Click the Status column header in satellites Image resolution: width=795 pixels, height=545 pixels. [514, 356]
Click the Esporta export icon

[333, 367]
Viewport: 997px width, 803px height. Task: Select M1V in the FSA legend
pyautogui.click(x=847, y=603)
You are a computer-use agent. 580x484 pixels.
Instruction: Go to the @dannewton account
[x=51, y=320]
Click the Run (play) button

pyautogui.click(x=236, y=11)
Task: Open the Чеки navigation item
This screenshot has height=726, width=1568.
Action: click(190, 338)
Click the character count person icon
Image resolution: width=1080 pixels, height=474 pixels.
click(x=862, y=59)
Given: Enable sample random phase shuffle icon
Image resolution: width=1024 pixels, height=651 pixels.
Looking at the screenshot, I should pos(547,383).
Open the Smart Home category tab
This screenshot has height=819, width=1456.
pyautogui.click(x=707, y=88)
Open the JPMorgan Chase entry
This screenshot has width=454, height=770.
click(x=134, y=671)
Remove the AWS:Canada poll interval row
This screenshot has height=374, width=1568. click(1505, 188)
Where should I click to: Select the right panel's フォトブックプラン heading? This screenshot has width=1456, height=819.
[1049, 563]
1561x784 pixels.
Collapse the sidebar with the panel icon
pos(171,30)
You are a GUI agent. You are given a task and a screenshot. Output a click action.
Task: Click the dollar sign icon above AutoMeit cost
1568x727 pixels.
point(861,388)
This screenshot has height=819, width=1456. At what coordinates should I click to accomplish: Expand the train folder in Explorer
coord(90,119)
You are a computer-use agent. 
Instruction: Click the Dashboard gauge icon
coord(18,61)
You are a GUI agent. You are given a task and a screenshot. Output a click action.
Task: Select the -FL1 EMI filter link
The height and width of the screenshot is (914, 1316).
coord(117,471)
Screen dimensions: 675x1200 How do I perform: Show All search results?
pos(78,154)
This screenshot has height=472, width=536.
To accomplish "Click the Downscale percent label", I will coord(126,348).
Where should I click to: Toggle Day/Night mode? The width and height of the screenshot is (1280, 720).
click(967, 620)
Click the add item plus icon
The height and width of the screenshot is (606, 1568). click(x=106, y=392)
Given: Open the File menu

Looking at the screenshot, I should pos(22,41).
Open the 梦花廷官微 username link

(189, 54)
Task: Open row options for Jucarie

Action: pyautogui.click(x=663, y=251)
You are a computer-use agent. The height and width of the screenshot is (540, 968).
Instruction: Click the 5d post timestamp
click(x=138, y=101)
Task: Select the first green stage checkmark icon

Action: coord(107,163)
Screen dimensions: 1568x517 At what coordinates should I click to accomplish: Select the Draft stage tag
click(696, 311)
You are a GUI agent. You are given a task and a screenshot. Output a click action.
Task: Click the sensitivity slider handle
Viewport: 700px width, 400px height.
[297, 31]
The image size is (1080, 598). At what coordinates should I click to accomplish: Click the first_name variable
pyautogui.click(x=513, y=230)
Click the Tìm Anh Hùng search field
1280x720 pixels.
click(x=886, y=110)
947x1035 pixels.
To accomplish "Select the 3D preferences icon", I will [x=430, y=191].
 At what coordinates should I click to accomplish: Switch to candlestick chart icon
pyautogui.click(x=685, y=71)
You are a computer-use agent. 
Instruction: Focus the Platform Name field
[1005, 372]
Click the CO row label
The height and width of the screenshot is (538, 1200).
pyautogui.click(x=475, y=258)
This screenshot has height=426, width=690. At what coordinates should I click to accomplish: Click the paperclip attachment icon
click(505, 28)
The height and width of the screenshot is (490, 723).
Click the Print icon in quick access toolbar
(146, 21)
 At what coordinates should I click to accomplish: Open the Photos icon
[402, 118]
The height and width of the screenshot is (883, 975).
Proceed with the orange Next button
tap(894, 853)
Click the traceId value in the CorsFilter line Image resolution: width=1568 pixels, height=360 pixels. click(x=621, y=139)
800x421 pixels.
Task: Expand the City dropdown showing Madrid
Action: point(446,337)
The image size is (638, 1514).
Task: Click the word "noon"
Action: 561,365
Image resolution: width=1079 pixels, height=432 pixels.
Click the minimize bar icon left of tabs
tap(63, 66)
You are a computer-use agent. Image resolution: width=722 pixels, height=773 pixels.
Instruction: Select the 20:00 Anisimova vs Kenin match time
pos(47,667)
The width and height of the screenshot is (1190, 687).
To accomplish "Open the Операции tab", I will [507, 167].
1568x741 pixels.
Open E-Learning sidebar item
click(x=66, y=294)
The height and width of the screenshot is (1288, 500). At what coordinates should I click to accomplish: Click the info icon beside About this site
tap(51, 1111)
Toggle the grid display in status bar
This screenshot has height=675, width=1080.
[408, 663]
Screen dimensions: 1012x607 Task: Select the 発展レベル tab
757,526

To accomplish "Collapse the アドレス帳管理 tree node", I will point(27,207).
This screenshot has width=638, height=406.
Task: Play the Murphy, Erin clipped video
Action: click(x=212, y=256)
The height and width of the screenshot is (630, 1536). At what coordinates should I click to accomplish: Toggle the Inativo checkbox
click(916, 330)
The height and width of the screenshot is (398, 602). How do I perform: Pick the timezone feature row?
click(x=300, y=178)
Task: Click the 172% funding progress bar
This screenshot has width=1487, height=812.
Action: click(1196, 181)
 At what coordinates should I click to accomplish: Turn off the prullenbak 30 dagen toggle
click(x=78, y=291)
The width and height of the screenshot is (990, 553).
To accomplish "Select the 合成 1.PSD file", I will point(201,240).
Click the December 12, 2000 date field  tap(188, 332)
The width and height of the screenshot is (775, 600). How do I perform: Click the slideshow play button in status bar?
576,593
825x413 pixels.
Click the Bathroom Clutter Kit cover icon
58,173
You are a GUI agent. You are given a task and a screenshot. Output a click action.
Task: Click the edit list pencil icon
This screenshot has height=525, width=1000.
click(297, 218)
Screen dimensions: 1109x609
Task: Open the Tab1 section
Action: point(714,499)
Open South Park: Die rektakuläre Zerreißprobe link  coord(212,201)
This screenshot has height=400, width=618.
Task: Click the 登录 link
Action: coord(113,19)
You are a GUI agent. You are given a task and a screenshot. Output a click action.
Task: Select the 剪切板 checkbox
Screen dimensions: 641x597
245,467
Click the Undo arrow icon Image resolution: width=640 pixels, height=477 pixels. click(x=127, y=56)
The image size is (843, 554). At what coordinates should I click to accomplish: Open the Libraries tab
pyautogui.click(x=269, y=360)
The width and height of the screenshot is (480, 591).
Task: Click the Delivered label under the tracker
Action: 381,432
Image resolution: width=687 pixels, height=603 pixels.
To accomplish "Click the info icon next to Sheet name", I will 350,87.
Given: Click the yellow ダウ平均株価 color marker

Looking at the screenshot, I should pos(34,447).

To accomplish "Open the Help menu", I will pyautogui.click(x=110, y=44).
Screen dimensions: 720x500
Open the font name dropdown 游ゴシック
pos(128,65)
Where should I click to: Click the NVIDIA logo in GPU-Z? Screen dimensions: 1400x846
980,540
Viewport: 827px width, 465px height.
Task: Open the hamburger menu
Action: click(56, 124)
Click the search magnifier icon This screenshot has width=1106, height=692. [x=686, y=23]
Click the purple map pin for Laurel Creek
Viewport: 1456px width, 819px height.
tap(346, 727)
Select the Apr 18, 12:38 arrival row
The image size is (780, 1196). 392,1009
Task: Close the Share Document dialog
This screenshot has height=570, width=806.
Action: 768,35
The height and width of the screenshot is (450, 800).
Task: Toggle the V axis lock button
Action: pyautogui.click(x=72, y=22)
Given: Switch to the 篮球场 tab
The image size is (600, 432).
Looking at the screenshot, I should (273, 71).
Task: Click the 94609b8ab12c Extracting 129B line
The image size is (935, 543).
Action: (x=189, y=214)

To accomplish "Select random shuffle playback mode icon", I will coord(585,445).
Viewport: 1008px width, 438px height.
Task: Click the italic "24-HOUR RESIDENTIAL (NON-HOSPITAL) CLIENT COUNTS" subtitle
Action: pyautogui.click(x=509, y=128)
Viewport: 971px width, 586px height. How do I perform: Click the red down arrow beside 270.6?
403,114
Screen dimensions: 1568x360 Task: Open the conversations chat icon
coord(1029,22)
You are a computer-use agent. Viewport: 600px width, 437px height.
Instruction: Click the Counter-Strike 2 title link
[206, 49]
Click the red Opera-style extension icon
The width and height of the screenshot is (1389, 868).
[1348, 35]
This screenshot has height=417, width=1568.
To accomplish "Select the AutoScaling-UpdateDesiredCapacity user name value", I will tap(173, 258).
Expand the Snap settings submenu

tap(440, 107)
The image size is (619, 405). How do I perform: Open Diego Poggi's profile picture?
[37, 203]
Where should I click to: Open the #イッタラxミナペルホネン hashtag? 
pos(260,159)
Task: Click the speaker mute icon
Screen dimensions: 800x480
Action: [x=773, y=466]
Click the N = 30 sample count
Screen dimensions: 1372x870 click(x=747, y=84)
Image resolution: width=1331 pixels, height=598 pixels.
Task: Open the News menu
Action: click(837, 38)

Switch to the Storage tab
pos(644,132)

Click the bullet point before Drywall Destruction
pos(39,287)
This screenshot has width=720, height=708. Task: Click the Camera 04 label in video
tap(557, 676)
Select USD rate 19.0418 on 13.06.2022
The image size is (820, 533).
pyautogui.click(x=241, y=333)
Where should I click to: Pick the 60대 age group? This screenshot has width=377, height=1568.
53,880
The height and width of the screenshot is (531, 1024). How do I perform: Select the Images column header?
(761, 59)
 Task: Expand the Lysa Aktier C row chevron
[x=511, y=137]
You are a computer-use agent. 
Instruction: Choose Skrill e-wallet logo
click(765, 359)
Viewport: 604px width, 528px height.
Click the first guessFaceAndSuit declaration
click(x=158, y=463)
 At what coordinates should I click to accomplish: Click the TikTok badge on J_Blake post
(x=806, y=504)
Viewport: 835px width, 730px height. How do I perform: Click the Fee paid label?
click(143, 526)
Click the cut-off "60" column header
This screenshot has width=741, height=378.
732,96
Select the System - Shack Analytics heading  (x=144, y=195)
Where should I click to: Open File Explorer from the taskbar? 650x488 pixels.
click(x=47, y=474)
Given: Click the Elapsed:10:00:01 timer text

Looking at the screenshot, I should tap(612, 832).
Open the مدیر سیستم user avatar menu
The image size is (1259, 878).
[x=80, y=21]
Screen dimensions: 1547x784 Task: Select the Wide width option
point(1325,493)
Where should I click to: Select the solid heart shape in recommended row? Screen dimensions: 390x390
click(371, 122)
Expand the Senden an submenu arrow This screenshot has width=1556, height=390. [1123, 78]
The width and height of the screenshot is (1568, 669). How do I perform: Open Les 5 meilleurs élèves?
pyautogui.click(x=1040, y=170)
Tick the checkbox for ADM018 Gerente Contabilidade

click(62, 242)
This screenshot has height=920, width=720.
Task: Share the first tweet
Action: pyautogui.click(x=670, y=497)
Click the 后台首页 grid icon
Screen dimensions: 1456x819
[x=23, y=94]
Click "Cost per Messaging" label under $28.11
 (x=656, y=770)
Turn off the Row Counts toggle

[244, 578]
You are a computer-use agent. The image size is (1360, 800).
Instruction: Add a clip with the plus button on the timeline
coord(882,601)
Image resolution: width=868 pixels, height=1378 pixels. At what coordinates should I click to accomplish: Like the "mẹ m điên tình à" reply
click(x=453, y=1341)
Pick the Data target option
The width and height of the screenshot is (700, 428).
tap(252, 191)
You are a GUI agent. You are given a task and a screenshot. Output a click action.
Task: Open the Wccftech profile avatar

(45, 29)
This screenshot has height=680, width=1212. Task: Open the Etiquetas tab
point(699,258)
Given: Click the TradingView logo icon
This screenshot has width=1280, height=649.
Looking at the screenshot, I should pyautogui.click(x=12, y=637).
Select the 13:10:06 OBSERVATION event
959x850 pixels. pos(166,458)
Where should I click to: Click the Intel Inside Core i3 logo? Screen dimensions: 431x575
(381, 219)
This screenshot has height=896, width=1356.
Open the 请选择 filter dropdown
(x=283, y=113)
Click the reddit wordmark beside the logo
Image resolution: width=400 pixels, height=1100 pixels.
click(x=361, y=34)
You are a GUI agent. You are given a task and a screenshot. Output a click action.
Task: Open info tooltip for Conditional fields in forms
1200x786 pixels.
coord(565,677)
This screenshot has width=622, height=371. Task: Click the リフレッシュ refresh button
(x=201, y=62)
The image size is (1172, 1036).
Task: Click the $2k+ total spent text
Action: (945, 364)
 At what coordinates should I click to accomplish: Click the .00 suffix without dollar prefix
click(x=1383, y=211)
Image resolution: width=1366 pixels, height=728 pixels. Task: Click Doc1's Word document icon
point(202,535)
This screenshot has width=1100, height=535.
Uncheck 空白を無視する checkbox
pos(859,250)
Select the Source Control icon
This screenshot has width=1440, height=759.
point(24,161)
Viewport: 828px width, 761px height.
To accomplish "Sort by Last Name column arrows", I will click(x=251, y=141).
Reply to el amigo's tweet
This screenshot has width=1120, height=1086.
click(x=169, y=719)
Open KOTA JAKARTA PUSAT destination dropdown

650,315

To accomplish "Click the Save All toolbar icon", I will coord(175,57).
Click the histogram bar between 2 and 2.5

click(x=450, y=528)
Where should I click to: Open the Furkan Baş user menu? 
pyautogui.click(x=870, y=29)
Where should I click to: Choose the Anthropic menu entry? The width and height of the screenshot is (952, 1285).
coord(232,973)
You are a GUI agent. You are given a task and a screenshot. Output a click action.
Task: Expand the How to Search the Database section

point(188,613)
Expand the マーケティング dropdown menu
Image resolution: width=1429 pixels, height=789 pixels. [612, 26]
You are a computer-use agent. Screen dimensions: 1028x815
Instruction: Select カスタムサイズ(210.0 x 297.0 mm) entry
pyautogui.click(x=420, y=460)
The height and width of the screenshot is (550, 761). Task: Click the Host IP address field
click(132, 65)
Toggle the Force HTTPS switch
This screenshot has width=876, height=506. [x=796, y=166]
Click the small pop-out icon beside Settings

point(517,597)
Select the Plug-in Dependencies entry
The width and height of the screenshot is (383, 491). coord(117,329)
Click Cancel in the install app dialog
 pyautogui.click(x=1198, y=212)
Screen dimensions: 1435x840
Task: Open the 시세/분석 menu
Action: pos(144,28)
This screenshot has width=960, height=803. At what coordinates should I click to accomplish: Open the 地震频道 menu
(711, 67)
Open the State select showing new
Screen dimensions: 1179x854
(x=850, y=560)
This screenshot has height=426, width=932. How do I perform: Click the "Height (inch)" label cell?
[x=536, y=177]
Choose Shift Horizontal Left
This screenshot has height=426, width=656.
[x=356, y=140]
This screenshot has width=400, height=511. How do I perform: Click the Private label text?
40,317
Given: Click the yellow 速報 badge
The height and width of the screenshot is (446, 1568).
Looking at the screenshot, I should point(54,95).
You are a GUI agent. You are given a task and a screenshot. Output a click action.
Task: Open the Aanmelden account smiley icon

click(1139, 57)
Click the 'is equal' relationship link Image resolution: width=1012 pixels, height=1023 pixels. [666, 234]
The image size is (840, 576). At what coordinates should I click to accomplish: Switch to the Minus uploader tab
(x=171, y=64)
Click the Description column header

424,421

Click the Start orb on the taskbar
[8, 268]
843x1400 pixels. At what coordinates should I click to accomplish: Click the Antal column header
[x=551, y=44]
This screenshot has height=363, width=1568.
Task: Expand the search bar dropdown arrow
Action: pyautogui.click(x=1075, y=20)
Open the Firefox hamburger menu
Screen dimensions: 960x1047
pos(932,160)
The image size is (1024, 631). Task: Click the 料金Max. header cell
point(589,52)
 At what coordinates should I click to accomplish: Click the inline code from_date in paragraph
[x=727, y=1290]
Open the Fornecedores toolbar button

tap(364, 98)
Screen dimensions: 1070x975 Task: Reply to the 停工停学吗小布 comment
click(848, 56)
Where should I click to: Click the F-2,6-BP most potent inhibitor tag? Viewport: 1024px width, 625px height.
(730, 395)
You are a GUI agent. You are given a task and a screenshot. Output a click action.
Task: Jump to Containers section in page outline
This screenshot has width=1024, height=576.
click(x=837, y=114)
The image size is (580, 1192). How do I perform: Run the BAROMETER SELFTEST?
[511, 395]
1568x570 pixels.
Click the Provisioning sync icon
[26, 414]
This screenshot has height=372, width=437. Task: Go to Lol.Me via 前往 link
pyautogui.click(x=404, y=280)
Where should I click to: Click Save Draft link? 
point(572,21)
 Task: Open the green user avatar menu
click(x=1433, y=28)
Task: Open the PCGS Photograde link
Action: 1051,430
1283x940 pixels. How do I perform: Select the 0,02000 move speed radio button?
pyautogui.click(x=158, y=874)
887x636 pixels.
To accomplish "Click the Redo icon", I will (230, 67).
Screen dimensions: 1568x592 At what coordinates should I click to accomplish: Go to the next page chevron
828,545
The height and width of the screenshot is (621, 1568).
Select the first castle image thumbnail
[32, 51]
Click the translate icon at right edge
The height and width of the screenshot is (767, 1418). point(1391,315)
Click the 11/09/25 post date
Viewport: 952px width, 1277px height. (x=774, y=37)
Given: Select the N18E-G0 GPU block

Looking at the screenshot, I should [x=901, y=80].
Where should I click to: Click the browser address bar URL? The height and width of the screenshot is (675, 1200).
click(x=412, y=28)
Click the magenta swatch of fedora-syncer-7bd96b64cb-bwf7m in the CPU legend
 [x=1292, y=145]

━━━━━━━━━━

Pull out all lines of the data with the string "computer".

You are a computer-use agent. 580x484 pixels.
You are a computer-use agent. 
You are a computer-use agent. The height and width of the screenshot is (540, 968).
You are a computer-use agent. 
You are a computer-use agent. Image resolution: width=722 pixels, height=773 pixels.
You are a computer-use agent. Viewport: 600px width, 437px height.
You are a computer-use agent. 
You are a computer-use agent. The image size is (1360, 800).
You are a computer-use agent. Screen dimensions: 1028x815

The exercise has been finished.